Reborn as a six-piece, with additional vocalist Kate Mander joining the throng, the band's recent reformation has led quickly to the release of a new album on Matinee Recordings and it is delightful to discover that this recording is exactly what we would have hoped: intelligent, melodic and drowning in the melancholy they harvest so well and which was perhaps lacking in some of their later material. Twenty-five years down the line, The Popguns were never going to explode in cascades of youthful emotion as they had in their first EP's lead track 'Landslide', but they remain splendidly self-obsessed, opening the album with the desolate farewell of 'City Lights' with its almost mocking guitar chime building into something a more powerful and bitter as the blackness overwhelms. It's great. As is the fact the band reference former singles 'Waiting For The Winter' and 'Still A World Away' in the stunning 'Still Waiting For The Winter' which opens, "Friday night outside The Grand, a wedding disco band plays 'Boogie Wonderland'. In the darkness by the sea, the guys are smoking weed, huddled from the breeze," a beautifully evocative picture of a Brighton night in a song that remains relentlessly bleak and utterly captivating. As the backing vocals burst into the chorus of 1990's 'Waiting For The Winter' it is clear The Popguns may have grown up but they have not moved on, as rooted in their environment as they are in their emotional instability: always in Brighton and always in tears as the rest of the world passes them by at its own pace. This maudlin charm underwrites the whole of Pop Fiction; fiction it may be but it is all-embracing, convincing as hell and you cannot help but empathise. We all remember the saddest moments in our life and The Popguns help you drag them all back to the surface and then pretend you learn from your mistakes. In truth, if anyone had been as disappointed as many times as they had in their songs they would have long dropped themselves off the end of the pier, and more than likely as the streetlights on the shore flickered into life in the gathering dusk of the afternoon while a taxi took the love of their lives off to another land. We love The Popguns.
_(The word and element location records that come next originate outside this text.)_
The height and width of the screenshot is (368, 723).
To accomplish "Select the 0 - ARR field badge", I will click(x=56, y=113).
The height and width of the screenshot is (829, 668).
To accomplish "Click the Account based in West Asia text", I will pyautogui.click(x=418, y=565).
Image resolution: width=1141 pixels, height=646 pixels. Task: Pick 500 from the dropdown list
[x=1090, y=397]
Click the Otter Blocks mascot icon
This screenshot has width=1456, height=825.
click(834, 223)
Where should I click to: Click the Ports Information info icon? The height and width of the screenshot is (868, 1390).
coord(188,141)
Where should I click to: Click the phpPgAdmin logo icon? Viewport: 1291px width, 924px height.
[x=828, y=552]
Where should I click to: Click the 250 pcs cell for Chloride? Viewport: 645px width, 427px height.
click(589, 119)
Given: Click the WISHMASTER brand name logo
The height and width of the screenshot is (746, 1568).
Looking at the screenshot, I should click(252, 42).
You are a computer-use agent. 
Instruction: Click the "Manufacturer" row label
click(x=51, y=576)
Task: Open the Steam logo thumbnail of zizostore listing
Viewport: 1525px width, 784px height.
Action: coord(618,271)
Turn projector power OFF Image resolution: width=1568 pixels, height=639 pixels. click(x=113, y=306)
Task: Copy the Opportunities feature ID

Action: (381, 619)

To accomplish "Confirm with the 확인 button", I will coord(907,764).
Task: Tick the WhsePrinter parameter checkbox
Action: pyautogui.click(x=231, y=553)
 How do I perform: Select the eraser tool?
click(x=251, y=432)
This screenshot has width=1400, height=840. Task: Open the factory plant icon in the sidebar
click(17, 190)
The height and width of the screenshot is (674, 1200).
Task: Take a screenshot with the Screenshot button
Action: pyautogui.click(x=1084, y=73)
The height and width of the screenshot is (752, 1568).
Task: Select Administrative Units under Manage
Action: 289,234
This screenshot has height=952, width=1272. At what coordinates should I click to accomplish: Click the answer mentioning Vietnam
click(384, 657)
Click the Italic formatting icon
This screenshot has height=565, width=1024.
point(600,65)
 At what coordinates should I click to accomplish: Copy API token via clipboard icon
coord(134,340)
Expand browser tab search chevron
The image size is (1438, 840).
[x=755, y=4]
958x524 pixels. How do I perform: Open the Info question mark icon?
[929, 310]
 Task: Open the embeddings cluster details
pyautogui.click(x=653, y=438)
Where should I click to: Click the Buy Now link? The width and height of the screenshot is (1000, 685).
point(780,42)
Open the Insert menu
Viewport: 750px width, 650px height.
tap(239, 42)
Happy Accidents - Not Yet Jaded
Following on from their self-recorded Demos
CD, Happy Accidents release their first EP proper with the brilliantly titled five-track Not Yet Jaded
available for download from Bandcamp
or on a limited-to-50 cassette from Don't Ask Records. One glance at the track counter on our iTunes reveals that we have played this record over one hundred times and that is, quite frankly, bloody amazing. For us, the young punk three-piece from Southampton and East London capture the very essence of the bands who sprang up in the late seventies and offer up some truly outstanding songs full of crashing guitars, glorious backing vocals and astute lyrics with a verve that is so sadly lacking from many groups these days. There is such an easy grasp of melody here and such a fantastic delivery of nicely wordy lyrics that it's quite frightening; trying to pick a favourite track out of the five is virtually impossible. As is not playing this record over and over and over. And over. This is quite brilliant. So bloody buy it.